Desci do ônibus em minha cidade natal, do tão famoso "Cometão", ao lado do terminal municipal de ônibus. Sorocaba é uma dessas cidades que tem uma infra-estrutura bem particular de transporte, nada muito grandioso, mas que funciona bem. Coloquei a mala aos meus pés e fiquei a esperar o ônibus que me levaria até a casa dos meus pais.

Comecei a observar as coisas que estavam a minha volta, como é de minha natureza curiosa, e fixei a atenção em um casal de adolescentes. Os dois não deviam ter mais do que quinze anos. Idade fantástica, onde o fantástico está em não saber de muita coisa e mesmo assim ter o melhor que o mundo lhe dá: as primeiras vezes.

Trocavam carícias, beijos e olhares, como se o mundo inteiro estivesse resumido lá entre os dois.

Assumo: invejei-os do fundo do meu coração, com aquele amargor maldito que só a malícia nos dá. O amor, quando não se tem tanta bagagem emocional, é a coisa mais bonita do universo e é um universo por si só.

Como seria se eu apagasse todas as mágoas? Todos os encontros tristes? Todos os sorrisos dados? Todas as vezes que fui pra cama com alguém?

Resgataria eu a pureza das primeiras vezes? Trocaria todas as boas memórias - e as ruins - para poder errar de novo, mas que fosse, com certeza, sempre pela primeira vez.

Isso é algo que o tempo nos dá, seja em uma vida acelerada ou na maior calmaria possível. O gosto daquela comida especial muda com o passar dos anos - e como isso é triste.

:::

_EXERCÍCIO 1_
Responda com base no texto:
(a) Em que cidade quem narra desceu do ônibus?
(b) No máximo, quantos anos os dois adolescentes deviam ter?
(c) O que muda com o passar dos anos, segundo a última parte?
_EXERCÍCIO 2_
Devolva do texto, sem alterar nada, tudo desde "Desci do ônibus" até "dos meus pais.".
Os itens não têm nenhum papel nesta atividade.

[Itens guardados de uma coleção]

:::

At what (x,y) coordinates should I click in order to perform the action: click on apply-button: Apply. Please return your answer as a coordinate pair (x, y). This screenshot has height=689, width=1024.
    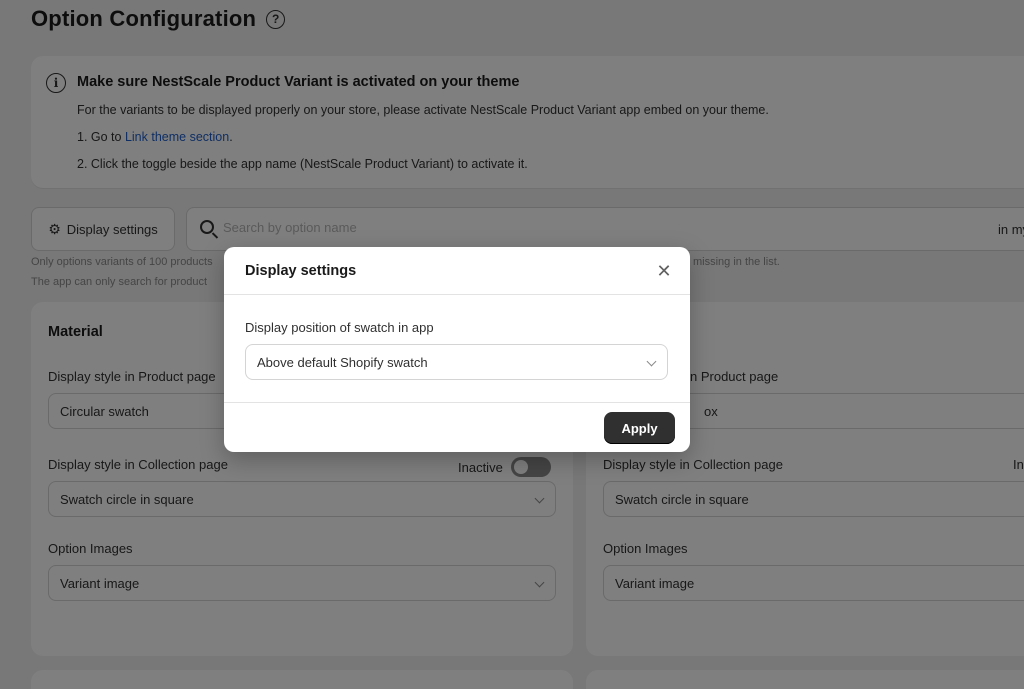
    Looking at the image, I should click on (640, 428).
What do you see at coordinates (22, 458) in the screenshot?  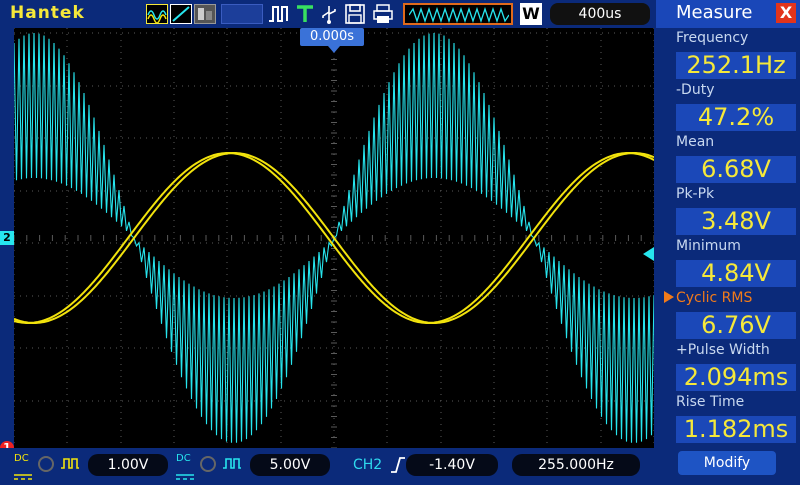 I see `ch1-coupling-label: DC` at bounding box center [22, 458].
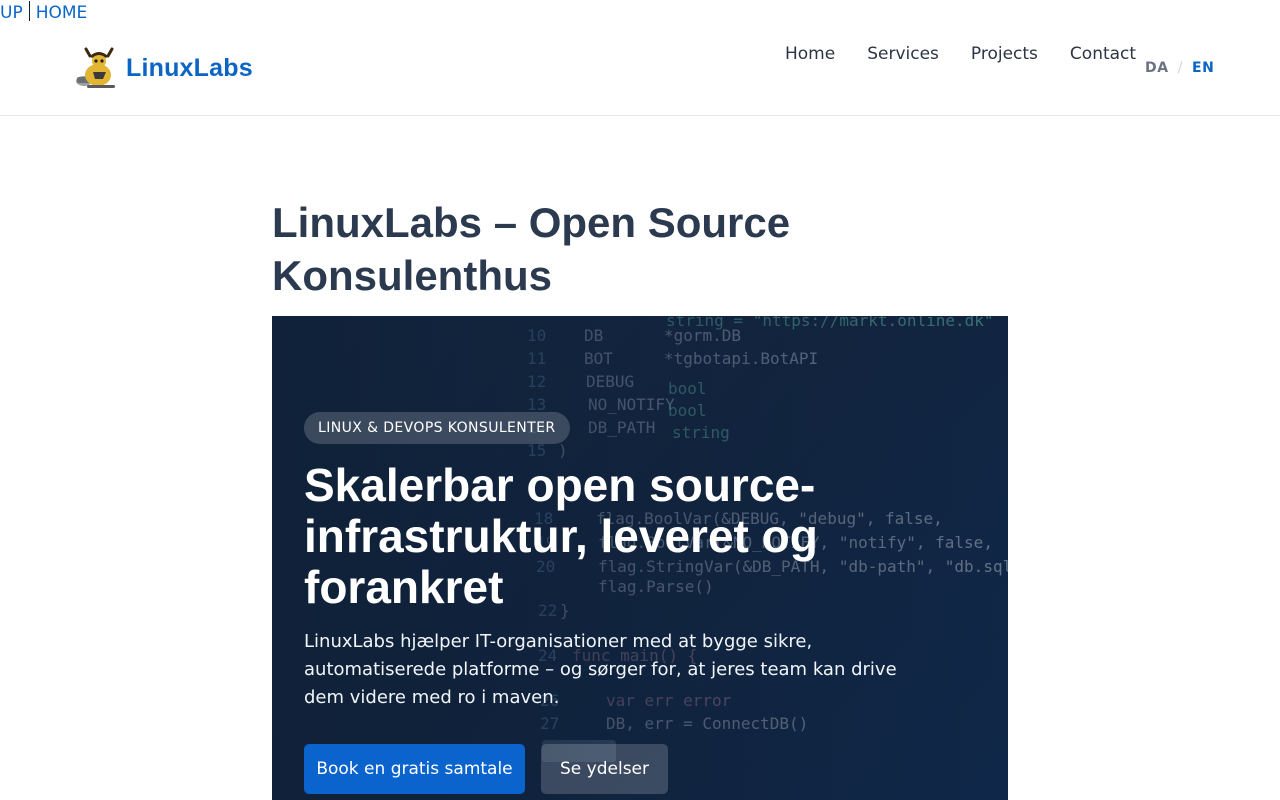  Describe the element at coordinates (437, 428) in the screenshot. I see `hero-badge: LINUX & DEVOPS KONSULENTER` at that location.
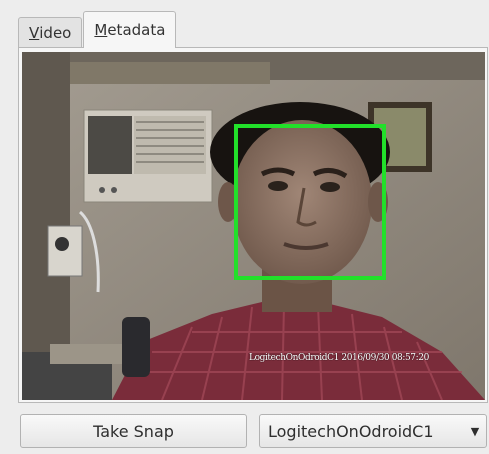  I want to click on tab-metadata-label: etadata, so click(136, 30).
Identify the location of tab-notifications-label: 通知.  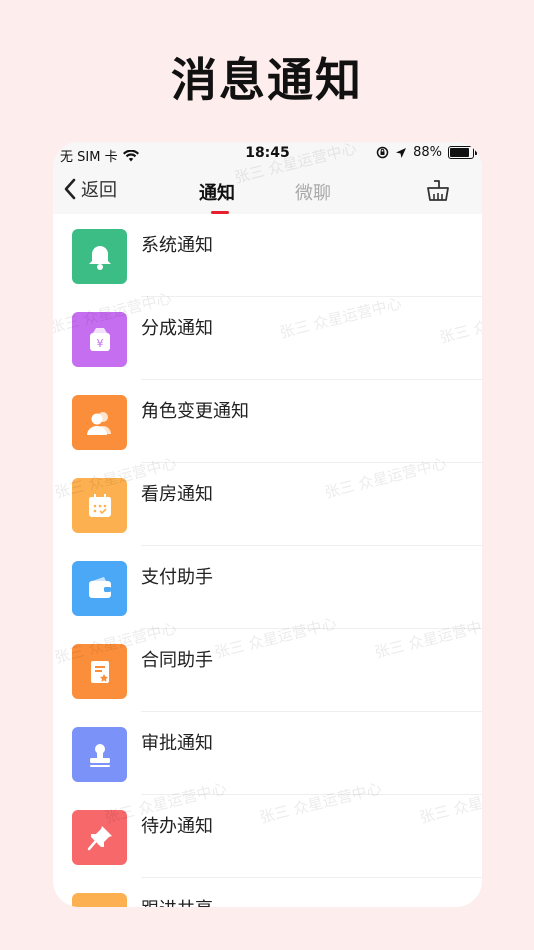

:::

_RESPOSTA 1_
(a) Sorocaba.
(b) Quinze anos.
(c) O gosto daquela comida especial.

_RESPOSTA 2_
Desci do ônibus em minha cidade natal, do tão famoso "Cometão", ao lado do terminal municipal de ônibus. Sorocaba é uma dessas cidades que tem uma infra-estrutura bem particular de transporte, nada muito grandioso, mas que funciona bem. Coloquei a mala aos meus pés e fiquei a esperar o ônibus que me levaria até a casa dos meus pais.